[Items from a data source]
● ● ● ● ●
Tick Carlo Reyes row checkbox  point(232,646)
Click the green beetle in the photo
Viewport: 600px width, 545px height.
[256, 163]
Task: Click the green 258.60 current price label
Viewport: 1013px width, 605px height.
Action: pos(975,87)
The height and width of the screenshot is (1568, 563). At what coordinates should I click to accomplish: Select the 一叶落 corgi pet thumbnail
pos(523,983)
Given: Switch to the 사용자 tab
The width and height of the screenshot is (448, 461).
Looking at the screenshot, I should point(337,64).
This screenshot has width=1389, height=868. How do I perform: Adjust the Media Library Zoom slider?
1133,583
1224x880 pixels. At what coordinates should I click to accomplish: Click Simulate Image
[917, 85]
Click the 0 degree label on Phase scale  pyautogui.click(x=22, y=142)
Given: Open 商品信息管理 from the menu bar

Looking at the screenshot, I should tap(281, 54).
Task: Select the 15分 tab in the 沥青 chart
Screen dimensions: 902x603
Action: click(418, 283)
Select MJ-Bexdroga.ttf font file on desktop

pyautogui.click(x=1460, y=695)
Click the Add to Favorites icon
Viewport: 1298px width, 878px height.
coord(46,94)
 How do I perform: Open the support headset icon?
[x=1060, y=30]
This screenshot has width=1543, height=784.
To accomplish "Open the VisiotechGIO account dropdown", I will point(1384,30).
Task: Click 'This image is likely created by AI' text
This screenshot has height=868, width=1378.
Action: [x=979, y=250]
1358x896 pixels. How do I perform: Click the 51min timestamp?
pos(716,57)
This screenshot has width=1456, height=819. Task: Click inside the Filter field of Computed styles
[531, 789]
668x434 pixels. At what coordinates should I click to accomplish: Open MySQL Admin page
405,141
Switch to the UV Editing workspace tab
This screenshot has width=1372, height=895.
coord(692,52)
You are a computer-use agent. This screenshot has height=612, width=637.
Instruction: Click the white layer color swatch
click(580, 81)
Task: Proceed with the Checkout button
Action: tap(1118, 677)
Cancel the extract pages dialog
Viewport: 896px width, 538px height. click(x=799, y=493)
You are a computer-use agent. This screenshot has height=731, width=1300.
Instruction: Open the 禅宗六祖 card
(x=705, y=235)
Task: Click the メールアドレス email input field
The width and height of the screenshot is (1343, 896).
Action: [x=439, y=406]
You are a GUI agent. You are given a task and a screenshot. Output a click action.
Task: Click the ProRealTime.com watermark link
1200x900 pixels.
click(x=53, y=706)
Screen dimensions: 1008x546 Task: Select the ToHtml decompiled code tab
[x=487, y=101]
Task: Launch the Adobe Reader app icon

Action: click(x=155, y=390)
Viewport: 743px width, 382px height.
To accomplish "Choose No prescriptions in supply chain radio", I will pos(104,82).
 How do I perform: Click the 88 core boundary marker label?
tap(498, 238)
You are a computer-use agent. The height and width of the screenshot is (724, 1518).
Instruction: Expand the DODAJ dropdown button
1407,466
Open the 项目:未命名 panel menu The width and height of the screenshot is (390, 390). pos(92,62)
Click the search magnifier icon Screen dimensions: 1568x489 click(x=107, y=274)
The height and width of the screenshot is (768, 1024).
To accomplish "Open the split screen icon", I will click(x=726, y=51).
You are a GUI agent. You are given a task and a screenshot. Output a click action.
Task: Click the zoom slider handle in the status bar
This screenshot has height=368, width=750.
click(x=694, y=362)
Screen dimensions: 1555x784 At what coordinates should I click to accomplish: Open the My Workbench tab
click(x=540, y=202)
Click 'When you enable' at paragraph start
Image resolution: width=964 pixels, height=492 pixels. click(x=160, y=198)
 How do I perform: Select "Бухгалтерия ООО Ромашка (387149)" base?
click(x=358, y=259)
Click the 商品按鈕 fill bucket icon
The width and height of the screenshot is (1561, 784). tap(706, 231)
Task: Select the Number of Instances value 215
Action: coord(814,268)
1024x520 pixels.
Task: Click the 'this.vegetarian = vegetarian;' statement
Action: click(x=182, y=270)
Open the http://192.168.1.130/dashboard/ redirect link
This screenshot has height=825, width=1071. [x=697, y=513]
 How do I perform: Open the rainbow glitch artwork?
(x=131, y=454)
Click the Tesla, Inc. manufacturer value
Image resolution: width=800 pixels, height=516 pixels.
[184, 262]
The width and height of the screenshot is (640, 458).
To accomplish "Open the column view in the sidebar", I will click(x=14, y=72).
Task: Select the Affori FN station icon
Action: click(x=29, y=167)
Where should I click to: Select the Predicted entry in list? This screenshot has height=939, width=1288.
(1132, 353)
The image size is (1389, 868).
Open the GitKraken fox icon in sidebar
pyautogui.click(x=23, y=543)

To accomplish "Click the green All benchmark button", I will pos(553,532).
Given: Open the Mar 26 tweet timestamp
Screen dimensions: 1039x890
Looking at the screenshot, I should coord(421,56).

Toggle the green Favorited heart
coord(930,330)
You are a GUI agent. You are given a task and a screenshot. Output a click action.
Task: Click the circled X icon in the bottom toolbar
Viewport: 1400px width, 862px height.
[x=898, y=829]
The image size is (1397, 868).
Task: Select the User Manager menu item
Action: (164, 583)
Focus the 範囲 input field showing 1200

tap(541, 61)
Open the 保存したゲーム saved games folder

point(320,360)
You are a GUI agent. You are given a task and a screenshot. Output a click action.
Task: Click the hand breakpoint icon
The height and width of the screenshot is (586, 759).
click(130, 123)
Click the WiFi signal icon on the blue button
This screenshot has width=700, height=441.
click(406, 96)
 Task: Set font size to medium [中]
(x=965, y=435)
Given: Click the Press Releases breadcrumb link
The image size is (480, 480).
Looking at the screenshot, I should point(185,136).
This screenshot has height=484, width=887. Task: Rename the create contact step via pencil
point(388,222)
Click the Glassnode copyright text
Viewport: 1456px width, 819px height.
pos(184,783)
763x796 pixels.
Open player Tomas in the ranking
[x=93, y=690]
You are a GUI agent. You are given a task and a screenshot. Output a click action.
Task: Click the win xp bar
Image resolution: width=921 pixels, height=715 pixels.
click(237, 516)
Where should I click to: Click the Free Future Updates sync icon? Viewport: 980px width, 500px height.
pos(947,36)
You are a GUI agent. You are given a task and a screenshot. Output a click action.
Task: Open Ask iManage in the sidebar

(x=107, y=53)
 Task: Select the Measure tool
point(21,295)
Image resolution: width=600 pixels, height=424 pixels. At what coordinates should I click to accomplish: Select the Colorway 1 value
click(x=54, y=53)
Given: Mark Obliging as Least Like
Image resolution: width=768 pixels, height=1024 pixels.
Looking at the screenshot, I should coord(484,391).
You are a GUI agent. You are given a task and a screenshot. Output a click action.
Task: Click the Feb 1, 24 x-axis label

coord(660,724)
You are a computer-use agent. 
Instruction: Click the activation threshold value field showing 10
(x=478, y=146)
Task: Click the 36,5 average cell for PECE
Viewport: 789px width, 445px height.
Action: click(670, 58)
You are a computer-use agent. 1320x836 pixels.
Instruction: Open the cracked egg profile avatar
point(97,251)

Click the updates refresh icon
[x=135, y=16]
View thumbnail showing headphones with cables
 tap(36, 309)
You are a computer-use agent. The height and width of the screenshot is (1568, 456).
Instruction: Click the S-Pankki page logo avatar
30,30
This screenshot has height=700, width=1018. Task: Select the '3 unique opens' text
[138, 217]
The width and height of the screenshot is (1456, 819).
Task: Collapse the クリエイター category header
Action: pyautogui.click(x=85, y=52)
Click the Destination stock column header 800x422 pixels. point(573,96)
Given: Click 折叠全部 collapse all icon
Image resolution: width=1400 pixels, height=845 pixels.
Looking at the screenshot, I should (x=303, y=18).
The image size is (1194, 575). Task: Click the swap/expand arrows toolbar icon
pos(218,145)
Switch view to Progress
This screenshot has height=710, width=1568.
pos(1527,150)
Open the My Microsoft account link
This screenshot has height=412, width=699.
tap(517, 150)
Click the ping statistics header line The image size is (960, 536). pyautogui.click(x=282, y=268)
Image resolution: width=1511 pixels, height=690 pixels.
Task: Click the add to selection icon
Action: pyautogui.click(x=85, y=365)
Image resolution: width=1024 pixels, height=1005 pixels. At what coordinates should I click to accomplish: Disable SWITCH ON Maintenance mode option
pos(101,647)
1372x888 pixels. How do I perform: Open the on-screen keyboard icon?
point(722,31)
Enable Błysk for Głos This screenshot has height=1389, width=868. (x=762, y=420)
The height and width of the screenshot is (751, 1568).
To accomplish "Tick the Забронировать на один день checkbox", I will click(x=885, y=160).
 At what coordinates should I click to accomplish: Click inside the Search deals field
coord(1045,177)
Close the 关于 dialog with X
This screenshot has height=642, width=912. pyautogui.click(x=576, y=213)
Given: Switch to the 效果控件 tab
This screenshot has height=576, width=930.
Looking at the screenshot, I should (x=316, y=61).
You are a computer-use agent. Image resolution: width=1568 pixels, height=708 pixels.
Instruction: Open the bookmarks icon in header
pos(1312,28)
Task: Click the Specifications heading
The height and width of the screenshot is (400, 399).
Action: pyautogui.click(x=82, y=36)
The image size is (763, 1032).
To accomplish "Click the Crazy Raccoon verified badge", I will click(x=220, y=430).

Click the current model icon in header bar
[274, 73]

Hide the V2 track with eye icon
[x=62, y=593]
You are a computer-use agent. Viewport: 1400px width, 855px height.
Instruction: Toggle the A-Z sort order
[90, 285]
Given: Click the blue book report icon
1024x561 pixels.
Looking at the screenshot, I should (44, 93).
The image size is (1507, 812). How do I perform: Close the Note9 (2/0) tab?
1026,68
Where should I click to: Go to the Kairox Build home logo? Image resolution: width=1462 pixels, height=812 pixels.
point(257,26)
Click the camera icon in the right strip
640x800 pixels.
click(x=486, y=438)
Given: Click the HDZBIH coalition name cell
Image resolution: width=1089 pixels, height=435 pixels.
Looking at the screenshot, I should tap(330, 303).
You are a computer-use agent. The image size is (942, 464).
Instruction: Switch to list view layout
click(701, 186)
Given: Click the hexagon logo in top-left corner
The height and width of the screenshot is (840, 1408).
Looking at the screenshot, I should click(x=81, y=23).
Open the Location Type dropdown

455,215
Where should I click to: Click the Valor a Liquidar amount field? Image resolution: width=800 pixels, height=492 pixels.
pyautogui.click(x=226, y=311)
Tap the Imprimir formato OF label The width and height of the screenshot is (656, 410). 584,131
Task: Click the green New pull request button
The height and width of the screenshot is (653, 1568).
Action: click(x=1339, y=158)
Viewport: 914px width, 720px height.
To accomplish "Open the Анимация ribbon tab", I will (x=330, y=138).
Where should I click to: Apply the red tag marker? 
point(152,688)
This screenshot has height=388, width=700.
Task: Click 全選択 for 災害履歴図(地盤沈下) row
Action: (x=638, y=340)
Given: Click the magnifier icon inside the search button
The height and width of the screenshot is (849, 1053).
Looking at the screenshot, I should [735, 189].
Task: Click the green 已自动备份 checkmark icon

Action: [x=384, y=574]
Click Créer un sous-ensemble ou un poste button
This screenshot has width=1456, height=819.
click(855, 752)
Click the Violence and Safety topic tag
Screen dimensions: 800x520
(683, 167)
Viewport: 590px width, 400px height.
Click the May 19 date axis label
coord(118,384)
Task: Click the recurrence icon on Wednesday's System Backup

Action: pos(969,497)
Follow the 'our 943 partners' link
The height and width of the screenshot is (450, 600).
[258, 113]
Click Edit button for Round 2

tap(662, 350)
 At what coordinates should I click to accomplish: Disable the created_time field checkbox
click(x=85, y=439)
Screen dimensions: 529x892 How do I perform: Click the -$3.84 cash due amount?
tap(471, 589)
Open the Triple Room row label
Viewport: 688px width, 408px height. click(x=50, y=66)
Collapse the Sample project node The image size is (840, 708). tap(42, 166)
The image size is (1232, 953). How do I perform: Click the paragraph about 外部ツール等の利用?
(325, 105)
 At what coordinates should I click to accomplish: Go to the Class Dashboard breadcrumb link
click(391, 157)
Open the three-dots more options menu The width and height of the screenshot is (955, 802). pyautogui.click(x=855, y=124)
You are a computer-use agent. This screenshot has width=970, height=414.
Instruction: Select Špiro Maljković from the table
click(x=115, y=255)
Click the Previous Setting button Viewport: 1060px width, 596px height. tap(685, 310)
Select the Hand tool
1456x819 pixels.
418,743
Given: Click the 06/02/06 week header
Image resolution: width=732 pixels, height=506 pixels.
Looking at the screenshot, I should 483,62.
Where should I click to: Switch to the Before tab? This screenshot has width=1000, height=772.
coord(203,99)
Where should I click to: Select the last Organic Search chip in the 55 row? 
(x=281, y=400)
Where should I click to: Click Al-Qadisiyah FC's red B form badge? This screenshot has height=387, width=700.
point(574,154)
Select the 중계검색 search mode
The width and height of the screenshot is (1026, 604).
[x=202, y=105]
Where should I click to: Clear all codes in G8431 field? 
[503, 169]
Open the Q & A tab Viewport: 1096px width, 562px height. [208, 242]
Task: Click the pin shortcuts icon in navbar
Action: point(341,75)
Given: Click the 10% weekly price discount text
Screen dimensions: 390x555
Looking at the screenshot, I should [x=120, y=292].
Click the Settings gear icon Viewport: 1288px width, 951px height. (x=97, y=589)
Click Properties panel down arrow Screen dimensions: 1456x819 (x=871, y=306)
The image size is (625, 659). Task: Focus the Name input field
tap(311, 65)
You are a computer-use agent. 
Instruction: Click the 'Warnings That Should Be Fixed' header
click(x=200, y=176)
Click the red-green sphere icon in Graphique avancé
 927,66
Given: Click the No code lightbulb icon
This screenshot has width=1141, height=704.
● ● ● ● ●
## Problem description
Copy everything from the first line down through the line containing "pos(523,983)", changing "thumbnail" to "preview image" and leaving the rest untouched.

## Solution to the exercise
Tick Carlo Reyes row checkbox  point(232,646)
Click the green beetle in the photo
Viewport: 600px width, 545px height.
[256, 163]
Task: Click the green 258.60 current price label
Viewport: 1013px width, 605px height.
Action: pos(975,87)
The height and width of the screenshot is (1568, 563). At what coordinates should I click to accomplish: Select the 一叶落 corgi pet preview image
pos(523,983)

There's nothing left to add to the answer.